:: Извлечённые записи

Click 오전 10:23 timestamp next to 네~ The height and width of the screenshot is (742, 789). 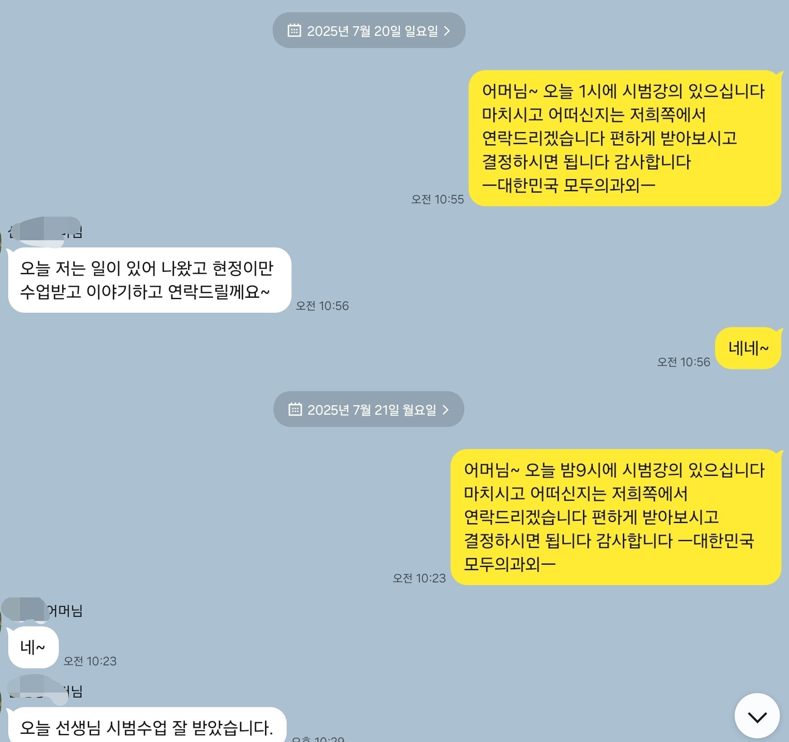[90, 661]
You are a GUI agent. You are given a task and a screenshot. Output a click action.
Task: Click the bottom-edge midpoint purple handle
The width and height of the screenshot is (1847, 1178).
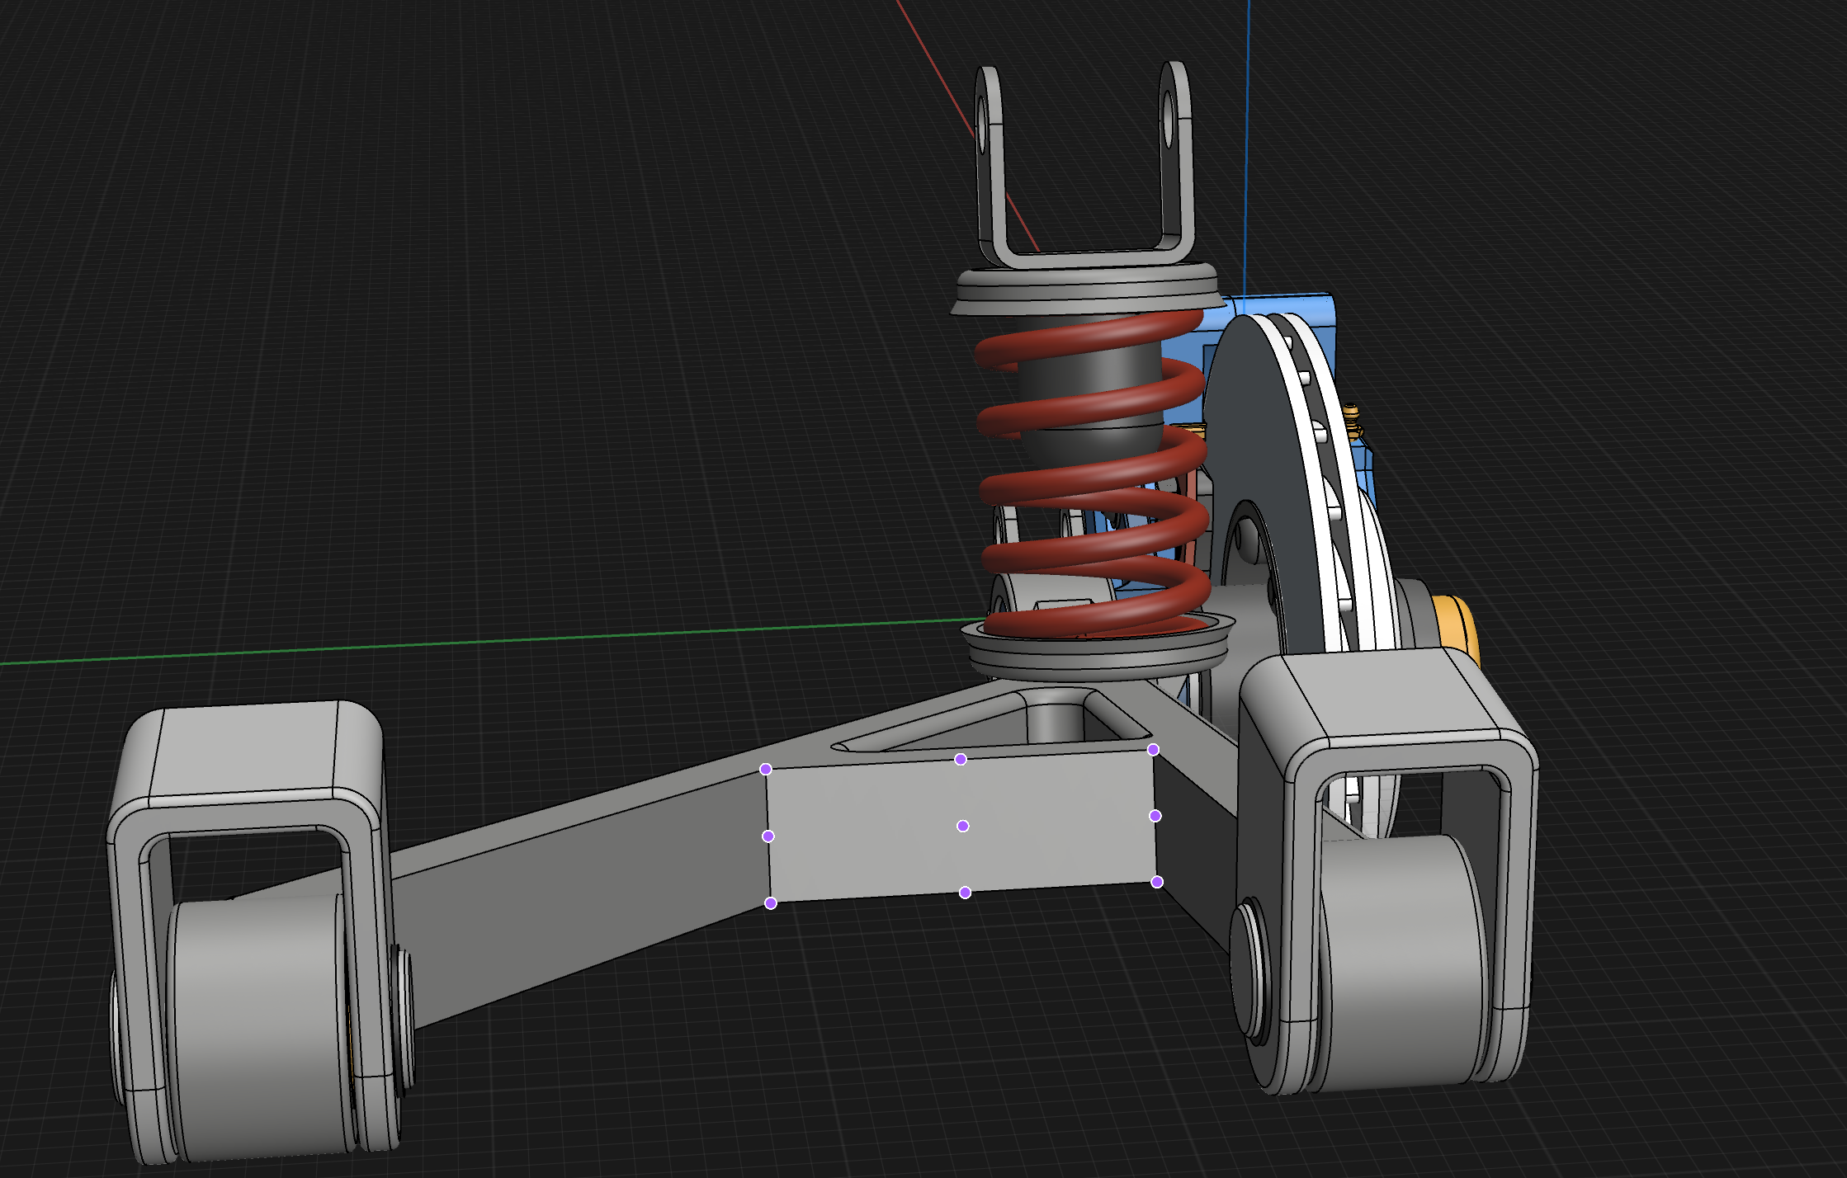click(x=965, y=893)
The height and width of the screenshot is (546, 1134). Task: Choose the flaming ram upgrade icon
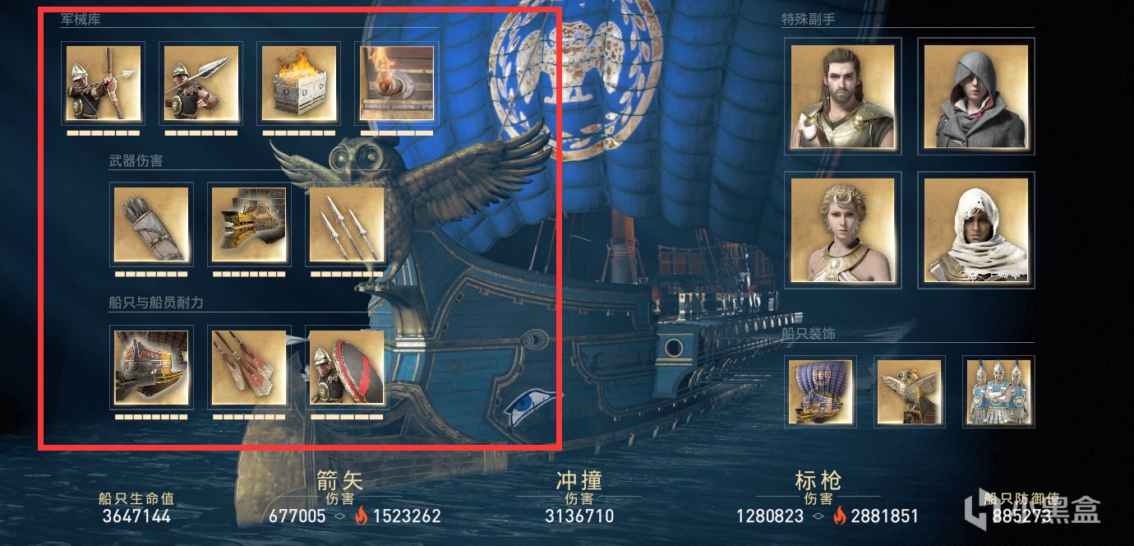pyautogui.click(x=397, y=84)
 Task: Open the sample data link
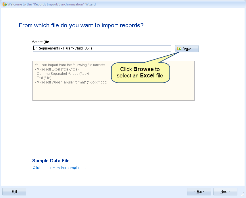pos(59,168)
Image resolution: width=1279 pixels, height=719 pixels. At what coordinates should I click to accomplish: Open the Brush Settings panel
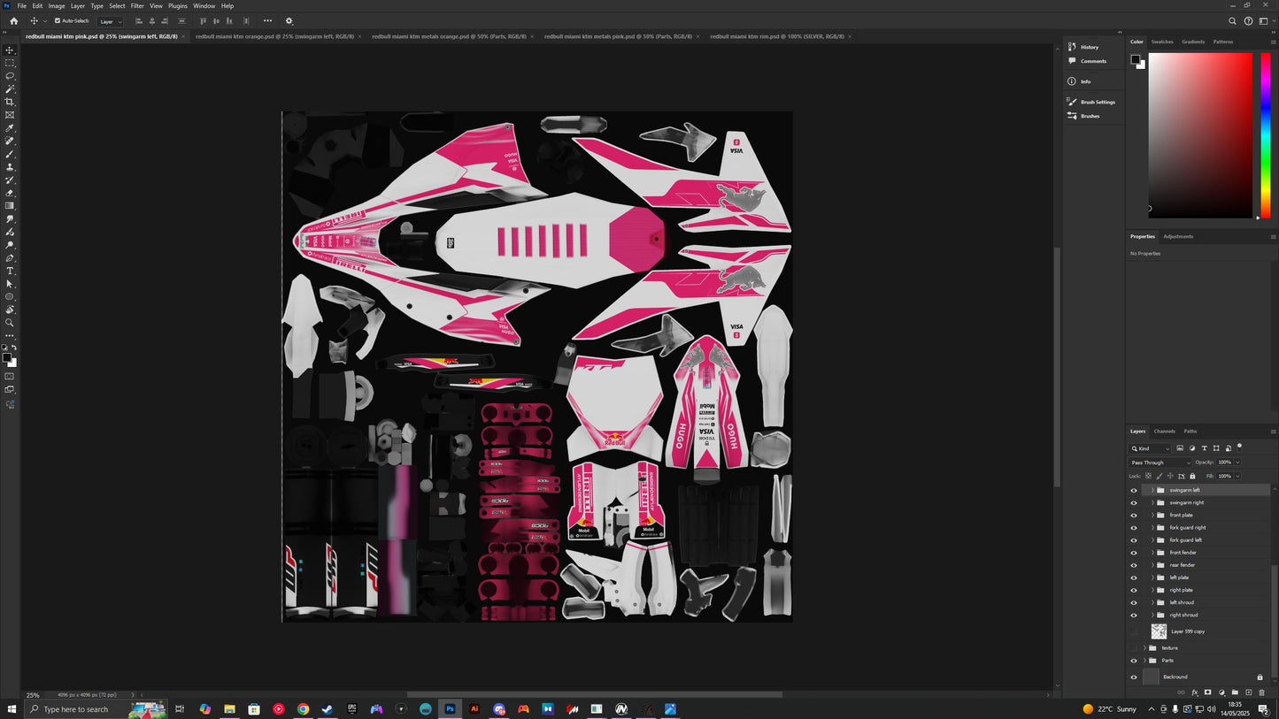pos(1097,102)
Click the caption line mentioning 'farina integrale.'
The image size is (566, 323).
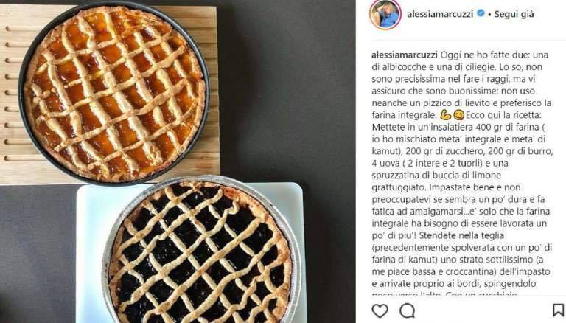[405, 115]
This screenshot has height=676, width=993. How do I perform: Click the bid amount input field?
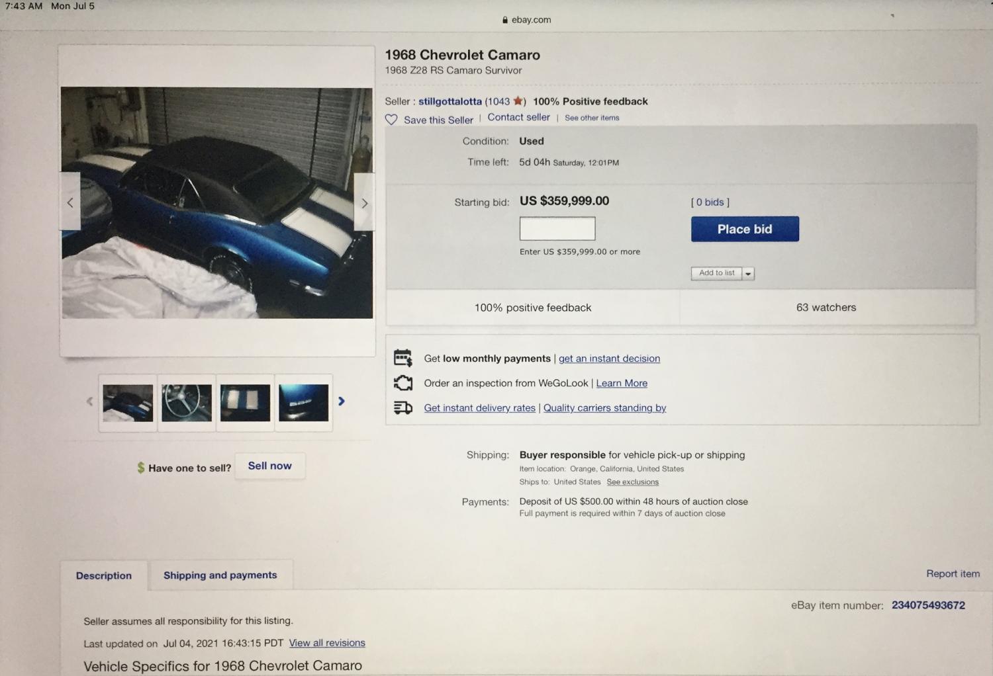tap(557, 228)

::::

Задание: Перепишите дословно строки листинга выше, начиная со строки с "This screenshot has" и до самого конца листинга включительно. Изображения в ответ не включайте.

Ответ:
This screenshot has height=676, width=993. How do I perform: Click the bid amount input field?
tap(557, 228)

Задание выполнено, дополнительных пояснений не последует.